§ Texto do exercício:
▬▬▬▬▬▬
Em um futuro não muito distante, duas irmãs adolescentes vivem em uma antiga floresta para sobreviver a uma enorme queda de energia que ocorreu em todo o continente. Mas ao descobrir que o mundo a sua volta está perto do seu fim, elas terão de de lutar contra intrusos, doenças, solidão e fome.

Crítica

No Escuro da Floresta não apresenta a mais criativa das tramas, não desenvolve nenhum grande conflito (na verdade, eles mal existem) e nem mesmo tem um momento que seja marcante. Se repensado de maneira superficial, pode-se dizer inclusive que o filme sai do nada e chega a lugar algum. O motivo pelo qual, portanto, a narrativa provoca tensão e desconforto do início ao fim, levando o espectador a aguardar por uma tragédia a qualquer instante, é mais facilmente compreendido se observado que estamos falando de um longa-metragem escrito, dirigido e protagonizado por mulheres.
▬▬▬▬▬▬
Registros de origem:
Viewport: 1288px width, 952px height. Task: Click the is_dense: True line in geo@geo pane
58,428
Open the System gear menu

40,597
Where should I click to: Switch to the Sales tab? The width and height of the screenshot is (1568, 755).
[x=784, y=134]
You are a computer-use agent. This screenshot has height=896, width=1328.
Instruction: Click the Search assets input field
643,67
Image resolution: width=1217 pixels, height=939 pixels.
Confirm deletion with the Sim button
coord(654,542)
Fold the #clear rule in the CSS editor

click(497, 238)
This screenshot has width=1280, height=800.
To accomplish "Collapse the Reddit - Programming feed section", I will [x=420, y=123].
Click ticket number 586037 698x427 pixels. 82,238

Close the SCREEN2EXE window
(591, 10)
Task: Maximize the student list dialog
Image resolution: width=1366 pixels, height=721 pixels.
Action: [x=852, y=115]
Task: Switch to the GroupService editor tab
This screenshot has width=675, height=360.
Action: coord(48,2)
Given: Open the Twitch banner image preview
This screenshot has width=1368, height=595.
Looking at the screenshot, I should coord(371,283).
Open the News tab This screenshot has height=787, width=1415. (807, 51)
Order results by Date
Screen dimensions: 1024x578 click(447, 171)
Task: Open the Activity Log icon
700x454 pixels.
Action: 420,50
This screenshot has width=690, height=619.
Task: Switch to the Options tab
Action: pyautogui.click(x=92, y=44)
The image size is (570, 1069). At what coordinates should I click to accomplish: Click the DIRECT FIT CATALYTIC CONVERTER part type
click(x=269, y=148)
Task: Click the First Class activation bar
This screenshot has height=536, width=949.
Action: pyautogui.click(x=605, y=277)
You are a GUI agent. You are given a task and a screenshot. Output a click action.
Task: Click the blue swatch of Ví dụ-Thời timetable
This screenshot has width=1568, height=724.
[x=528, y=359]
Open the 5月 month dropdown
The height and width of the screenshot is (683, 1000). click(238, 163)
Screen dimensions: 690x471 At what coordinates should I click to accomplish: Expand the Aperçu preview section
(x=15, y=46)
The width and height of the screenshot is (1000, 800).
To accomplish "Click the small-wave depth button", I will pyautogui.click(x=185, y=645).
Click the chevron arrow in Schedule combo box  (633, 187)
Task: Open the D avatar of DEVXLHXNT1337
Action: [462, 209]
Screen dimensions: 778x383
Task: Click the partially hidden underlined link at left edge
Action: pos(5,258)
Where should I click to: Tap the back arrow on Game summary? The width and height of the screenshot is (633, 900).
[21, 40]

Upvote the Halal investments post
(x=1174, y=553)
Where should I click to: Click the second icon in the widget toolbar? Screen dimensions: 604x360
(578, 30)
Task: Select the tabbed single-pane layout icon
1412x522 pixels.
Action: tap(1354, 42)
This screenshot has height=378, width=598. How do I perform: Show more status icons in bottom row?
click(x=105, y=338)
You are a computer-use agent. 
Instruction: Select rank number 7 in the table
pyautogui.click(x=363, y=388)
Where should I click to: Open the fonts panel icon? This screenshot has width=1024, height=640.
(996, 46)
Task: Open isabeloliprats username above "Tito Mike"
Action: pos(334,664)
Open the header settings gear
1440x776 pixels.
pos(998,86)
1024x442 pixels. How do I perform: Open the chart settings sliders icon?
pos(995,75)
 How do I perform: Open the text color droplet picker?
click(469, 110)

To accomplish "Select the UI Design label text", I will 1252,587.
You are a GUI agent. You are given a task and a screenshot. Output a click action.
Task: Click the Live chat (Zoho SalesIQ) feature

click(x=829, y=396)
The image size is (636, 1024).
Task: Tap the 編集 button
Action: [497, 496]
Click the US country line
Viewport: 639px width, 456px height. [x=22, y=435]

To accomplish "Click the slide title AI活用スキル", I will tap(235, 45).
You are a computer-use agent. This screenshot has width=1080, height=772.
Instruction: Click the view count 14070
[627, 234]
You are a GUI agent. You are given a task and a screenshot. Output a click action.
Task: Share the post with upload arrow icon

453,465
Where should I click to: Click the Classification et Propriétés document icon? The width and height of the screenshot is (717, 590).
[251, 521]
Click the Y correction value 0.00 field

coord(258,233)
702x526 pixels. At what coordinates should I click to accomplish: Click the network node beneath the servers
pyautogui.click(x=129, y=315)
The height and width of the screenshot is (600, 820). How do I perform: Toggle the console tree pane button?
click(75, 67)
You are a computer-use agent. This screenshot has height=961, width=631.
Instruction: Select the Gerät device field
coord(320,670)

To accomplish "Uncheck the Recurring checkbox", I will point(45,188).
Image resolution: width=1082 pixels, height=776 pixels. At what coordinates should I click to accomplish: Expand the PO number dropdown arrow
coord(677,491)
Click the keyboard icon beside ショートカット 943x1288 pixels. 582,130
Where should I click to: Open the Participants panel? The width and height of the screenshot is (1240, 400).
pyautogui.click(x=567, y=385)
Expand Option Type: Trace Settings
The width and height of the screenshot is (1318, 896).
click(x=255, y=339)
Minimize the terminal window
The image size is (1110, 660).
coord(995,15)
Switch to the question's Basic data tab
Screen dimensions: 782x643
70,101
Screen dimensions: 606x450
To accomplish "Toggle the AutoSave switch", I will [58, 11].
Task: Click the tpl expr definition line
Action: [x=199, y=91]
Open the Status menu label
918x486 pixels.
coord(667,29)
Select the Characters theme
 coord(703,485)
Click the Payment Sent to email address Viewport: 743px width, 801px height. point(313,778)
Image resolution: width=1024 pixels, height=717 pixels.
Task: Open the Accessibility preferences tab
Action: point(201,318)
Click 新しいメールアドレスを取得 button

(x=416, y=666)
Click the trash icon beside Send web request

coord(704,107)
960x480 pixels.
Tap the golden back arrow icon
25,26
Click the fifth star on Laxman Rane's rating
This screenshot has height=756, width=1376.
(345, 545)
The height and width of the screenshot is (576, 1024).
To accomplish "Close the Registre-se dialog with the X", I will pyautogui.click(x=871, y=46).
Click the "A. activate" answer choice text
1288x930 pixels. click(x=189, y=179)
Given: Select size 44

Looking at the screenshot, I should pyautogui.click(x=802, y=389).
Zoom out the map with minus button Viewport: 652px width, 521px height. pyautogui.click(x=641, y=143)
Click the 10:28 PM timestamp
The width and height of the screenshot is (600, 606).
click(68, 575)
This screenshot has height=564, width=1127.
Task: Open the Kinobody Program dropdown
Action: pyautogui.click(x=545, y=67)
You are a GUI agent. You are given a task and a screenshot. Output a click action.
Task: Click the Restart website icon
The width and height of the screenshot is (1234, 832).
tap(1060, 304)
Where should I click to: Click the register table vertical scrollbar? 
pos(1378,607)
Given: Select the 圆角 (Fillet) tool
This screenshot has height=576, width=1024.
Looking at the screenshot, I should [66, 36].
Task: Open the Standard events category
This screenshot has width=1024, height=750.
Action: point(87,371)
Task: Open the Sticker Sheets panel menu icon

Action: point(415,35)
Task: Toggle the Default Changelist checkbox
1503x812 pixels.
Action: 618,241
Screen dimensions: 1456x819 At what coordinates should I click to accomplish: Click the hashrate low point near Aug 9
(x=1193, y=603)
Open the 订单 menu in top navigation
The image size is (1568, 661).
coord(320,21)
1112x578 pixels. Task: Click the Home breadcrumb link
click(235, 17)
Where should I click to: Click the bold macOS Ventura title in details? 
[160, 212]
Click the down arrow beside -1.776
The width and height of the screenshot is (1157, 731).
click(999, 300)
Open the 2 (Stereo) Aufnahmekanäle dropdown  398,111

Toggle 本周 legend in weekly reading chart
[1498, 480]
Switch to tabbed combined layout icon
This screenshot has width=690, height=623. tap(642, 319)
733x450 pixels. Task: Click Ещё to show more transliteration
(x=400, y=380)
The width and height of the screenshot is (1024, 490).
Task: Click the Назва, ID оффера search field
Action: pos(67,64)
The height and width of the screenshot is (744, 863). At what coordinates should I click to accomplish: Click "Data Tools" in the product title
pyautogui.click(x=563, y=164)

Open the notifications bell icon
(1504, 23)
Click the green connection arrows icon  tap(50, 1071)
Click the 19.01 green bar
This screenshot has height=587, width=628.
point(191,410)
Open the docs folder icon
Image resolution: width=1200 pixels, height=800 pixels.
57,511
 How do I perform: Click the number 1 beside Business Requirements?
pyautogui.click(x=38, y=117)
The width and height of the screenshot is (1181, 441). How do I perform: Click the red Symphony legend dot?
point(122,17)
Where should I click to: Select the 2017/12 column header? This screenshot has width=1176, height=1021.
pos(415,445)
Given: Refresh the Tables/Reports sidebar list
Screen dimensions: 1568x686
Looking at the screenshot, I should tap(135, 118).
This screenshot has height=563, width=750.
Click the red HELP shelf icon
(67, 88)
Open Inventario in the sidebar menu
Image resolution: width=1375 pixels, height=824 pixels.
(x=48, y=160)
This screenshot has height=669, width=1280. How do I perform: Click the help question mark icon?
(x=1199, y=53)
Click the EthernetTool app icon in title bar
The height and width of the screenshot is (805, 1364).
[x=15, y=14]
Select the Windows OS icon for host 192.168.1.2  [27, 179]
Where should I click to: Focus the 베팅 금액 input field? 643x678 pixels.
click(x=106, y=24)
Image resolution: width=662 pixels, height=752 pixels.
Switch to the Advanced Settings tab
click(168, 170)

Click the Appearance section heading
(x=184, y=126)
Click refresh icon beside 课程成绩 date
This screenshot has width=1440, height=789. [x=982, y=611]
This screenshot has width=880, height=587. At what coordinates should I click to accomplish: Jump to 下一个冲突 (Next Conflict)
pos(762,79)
▬▬▬▬▬▬
§ Tarefas do exercício:
1) Responda, com base no texto sobre o filme No Escuro da Floresta:
(a) Onde as duas irmãs adolescentes passam a viver para sobreviver?
(b) Que acontecimento ocorreu em todo o continente?
(c) Por quem, segundo a crítica, o longa-metragem foi escrito, dirigido e protagonizado?
2) Transcreva o trecho do texto sobre o filme No Escuro da Floresta, começando por "No Escuro da" e prosseguindo até "protagonizado por mulheres.", inclusive.
O material não guarda relação alguma com o texto.

§ Gabarito:
1)
(a) Em uma antiga floresta.
(b) Uma enorme queda de energia.
(c) Por mulheres.

2)
No Escuro da Floresta não apresenta a mais criativa das tramas, não desenvolve nenhum grande conflito (na verdade, eles mal existem) e nem mesmo tem um momento que seja marcante. Se repensado de maneira superficial, pode-se dizer inclusive que o filme sai do nada e chega a lugar algum. O motivo pelo qual, portanto, a narrativa provoca tensão e desconforto do início ao fim, levando o espectador a aguardar por uma tragédia a qualquer instante, é mais facilmente compreendido se observado que estamos falando de um longa-metragem escrito, dirigido e protagonizado por mulheres.